- _SOURCE PASSAGE_:
Surprisingly, there are very few studies (at least to the best of this blogger's knowledge) on homocysteine levels in the ADHD population, so it is difficult to get a good read on the subject. Nevertheless, given some of the points made earlier on tyrosine or L-DOPA supplementation or treatment and homocysteine buildup, we should at least examine some of the ways to reduce high homocysteine levels. Fortunately (at least in most cases), homocysteine-lowering efforts often respond very well to vitamin and mineral based treatments via supplementation or food fortification. At the center of this are the some of the well-known B vitamins.

B vitamin-based nutritional "weapons" which can combat potentially high homocysteine levels arising from tyrosine or L-DOPA supplementation:

  • Vitamin B6 (whose "active" form is known as pyridoxal phosphate. For simplicity, we will just be referring to this compound by its common vitamin name, vitamin B6)
  • Cobalamin (a version of vitamin B12)
  • Folate (a derivative of Folic Acid or Vitamin B9. For simplicity, as in the diagram below, we will just refer to this modified form of folate as "folic acid", but please note that there is a modest chemical difference here)

While the above diagram may look extremely complicated and "busy", please try not to get distracted. The first four "steps" at the top (the arrows simply refer to a metabolic pathway by showing the gradual transformation of one tyrosine-based compound to the next. We have discussed each of these steps in great detail in the previous postings) have already been covered extensively.

[Collected data]
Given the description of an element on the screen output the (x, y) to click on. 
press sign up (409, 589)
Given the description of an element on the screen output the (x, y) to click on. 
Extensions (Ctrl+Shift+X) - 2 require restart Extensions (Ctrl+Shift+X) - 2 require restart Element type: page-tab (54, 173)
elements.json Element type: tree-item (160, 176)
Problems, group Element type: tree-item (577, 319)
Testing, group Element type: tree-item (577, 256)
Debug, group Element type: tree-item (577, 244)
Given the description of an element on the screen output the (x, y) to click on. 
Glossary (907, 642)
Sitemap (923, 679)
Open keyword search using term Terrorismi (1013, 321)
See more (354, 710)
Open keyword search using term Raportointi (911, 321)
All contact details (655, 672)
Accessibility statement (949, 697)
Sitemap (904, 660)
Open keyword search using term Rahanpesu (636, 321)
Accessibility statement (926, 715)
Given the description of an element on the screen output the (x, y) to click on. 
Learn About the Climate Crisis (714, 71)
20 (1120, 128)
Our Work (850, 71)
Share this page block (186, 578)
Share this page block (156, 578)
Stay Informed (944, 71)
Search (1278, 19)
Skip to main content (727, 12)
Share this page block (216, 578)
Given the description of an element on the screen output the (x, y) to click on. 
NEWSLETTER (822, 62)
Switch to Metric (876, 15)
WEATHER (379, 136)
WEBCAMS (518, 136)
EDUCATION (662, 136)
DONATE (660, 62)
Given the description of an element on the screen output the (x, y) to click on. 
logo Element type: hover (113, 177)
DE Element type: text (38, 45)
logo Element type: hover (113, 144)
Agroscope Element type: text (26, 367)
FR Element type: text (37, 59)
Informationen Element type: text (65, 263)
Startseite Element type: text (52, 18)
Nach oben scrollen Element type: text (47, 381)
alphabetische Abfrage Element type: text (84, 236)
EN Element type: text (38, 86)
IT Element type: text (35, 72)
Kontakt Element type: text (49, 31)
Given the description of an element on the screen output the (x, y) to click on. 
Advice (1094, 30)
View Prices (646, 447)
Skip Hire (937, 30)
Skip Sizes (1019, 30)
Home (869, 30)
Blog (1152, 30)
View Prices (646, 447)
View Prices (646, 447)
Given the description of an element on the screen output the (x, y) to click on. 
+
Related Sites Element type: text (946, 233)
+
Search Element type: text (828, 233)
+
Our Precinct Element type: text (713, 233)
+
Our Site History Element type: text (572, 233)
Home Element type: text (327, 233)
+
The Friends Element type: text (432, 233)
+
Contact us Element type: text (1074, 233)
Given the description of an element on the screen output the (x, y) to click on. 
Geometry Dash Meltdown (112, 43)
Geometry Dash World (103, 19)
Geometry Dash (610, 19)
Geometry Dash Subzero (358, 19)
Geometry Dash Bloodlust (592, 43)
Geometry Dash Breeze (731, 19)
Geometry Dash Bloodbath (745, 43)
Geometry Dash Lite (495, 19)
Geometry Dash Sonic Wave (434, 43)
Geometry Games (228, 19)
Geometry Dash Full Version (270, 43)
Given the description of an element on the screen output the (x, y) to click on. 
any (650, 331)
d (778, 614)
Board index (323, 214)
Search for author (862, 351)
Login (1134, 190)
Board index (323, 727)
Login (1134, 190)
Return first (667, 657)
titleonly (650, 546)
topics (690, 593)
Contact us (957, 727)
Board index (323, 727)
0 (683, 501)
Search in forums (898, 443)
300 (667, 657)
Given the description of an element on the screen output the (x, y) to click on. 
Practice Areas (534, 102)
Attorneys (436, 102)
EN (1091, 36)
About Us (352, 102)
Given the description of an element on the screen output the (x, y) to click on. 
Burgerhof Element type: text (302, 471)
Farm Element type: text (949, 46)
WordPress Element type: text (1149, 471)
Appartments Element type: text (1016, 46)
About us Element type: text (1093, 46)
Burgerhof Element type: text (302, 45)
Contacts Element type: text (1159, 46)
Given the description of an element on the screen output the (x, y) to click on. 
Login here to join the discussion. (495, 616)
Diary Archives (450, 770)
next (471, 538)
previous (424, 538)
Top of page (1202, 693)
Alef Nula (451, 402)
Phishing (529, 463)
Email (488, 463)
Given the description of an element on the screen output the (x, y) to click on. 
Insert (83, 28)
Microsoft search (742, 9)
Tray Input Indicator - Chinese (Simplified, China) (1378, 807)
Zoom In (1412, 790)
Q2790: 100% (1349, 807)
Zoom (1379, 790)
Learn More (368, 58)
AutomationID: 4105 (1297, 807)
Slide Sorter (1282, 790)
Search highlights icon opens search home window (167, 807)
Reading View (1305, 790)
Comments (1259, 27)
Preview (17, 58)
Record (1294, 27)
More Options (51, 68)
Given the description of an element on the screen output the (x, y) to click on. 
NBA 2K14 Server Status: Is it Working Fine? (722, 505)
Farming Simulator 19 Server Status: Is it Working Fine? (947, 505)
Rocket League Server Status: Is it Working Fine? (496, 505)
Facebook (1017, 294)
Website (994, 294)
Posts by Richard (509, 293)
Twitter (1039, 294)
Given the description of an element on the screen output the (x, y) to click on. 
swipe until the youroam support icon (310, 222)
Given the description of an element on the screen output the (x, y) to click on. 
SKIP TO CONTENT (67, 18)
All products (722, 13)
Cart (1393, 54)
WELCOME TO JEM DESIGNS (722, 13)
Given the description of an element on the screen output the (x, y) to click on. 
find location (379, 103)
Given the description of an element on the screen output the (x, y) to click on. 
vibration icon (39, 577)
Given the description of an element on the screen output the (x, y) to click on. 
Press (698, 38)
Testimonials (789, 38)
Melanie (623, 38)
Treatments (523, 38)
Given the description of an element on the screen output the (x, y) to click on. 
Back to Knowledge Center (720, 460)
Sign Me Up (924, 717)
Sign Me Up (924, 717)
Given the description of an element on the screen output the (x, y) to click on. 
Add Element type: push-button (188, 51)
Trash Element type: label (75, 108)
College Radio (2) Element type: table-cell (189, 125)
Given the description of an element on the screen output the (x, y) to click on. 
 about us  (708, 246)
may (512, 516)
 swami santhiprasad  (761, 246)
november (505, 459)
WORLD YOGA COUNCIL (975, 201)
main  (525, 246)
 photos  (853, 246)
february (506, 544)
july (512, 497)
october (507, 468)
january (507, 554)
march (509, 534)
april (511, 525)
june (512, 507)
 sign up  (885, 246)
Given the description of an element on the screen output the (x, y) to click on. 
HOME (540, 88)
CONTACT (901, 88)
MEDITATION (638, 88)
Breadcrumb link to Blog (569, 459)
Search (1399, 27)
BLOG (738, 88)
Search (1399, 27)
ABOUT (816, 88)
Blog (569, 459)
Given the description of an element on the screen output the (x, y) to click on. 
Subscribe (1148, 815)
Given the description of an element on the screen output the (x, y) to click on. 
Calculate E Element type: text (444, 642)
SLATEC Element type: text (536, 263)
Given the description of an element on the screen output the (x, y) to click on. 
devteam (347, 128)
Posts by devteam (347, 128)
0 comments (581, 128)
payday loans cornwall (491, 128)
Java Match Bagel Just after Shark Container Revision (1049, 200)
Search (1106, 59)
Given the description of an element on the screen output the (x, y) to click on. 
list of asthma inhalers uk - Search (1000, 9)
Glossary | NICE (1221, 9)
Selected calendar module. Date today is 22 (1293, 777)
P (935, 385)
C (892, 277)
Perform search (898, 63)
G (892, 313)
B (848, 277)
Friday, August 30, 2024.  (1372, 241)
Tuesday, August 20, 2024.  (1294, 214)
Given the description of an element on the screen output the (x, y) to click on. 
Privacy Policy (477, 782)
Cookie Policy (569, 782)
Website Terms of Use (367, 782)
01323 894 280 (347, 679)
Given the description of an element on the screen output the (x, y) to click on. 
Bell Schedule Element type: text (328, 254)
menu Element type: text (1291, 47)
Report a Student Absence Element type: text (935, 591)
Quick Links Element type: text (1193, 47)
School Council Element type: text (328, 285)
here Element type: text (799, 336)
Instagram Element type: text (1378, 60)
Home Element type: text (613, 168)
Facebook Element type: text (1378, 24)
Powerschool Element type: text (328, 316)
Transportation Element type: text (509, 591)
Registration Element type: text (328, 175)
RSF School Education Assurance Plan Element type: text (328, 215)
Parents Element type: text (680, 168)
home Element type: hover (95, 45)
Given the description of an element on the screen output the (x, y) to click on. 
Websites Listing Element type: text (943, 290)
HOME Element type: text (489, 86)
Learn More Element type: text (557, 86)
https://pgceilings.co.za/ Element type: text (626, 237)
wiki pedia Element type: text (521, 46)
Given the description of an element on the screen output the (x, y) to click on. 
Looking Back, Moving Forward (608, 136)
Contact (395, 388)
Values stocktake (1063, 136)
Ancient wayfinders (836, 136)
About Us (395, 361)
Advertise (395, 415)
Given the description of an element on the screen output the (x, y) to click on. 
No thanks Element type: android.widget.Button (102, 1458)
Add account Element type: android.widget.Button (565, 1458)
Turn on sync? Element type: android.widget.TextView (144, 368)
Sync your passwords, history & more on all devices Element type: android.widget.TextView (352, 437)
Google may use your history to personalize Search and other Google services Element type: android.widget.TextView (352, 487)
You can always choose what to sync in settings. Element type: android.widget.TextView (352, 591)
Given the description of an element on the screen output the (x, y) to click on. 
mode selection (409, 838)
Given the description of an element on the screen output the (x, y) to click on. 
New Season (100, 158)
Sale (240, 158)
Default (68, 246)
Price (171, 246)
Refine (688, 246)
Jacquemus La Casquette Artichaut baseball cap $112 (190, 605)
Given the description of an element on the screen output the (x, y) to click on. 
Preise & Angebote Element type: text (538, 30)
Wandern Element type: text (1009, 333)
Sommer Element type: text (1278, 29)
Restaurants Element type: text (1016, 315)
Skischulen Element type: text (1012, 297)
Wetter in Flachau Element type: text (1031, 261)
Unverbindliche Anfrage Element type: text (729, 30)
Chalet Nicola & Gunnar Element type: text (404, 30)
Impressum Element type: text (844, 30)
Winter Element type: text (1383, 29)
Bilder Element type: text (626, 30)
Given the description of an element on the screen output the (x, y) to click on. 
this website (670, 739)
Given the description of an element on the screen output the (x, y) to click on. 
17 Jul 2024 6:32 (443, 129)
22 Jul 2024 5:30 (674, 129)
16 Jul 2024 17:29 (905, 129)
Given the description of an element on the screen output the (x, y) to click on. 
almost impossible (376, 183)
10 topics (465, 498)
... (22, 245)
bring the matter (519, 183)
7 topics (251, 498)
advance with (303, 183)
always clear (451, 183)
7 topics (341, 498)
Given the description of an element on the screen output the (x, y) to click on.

- _WORK INSTRUCTION A_:
Answer these questions using the passage on homocysteine:
(i) What is the "active" form of vitamin B6 called?
(ii) Cobalamin is described as a version of which vitamin?
(iii) What do homocysteine-lowering efforts often respond very well to?
- _WORK INSTRUCTION B_:
For each statement, say whether it agrees with the passage on homocysteine, and quote the words that decide it:
(i) There are many studies on homocysteine levels in the ADHD population.
(ii) Folate is a derivative of folic acid or vitamin B9.
(iii) The first four "steps" at the top have not yet been discussed.
- _WORK INSTRUCTION C_: Continue the passage on homocysteine from where it stops.

- _TASK RESPONSE A_:
(i) Pyridoxal phosphate.
(ii) Vitamin B12.
(iii) Vitamin and mineral based treatments via supplementation or food fortification.

- _TASK RESPONSE B_:
(i) No: "there are very few studies (at least to the best of this blogger's knowledge) on homocysteine levels in the ADHD population"
(ii) Yes: "Folate (a derivative of Folic Acid or Vitamin B9."
(iii) No: "have already been covered extensively."

- _TASK RESPONSE C_:
The last step, the conversion of norepinephrine to epinephrine was discussed in the last posting on ADHD and tyrosine. The curved arrow simply refers to the fact that the norepinephrine to epinephrine conversion requires another nutrient-based compound SAMe. The norepinephrine essentially "steals" a methyl (CH3) group from SAMe, leaving SAMe to transform into another compound S-Adenosylhomocysteine (which then proceeds to our "dreaded" homocysteine). To put it another way, in order to make the norepinephrine to epinephrine conversion, the valuable nutrient SAMe must be "sacrificed" to a more potentially harmful compound homocysteine.

If this SAMe to homocysteine conversion process is not kept in check, we run the potential risk of homocysteine buildup. However, based on the diagram above (look at the far right side of the diagram for this part), there are 2 different ways to "dump off" high levels of homocysteine by converting it to other more benign compounds. However, each of these two "paths" requires at least one type of B vitamin.

Path #1: conversion of homocysteine to the amino acid cysteine: This is actually a multi-step process, but for the sake of brevity and simplicity, I have left out some of the middle steps. The two major points of note here as follows:

  1. This process requires a specific enzyme called cystathione beta-synthase (don't worry about remembering this enzyme, just remember that this enzyme requires a form of vitamin B6 as a cofactor or "helper to function). Thus, to optimize this vitamin B6-based conversion process, we want to make sure that we don't have any deficiencies of this vitamin. Please note that we already mentioned the need for vitamin B6 in another step of the tyrosine supplementation process for ADHD, the conversion of L-DOPA to dopamine. Thus, it is doubly important that we don't come up short on this vitamin.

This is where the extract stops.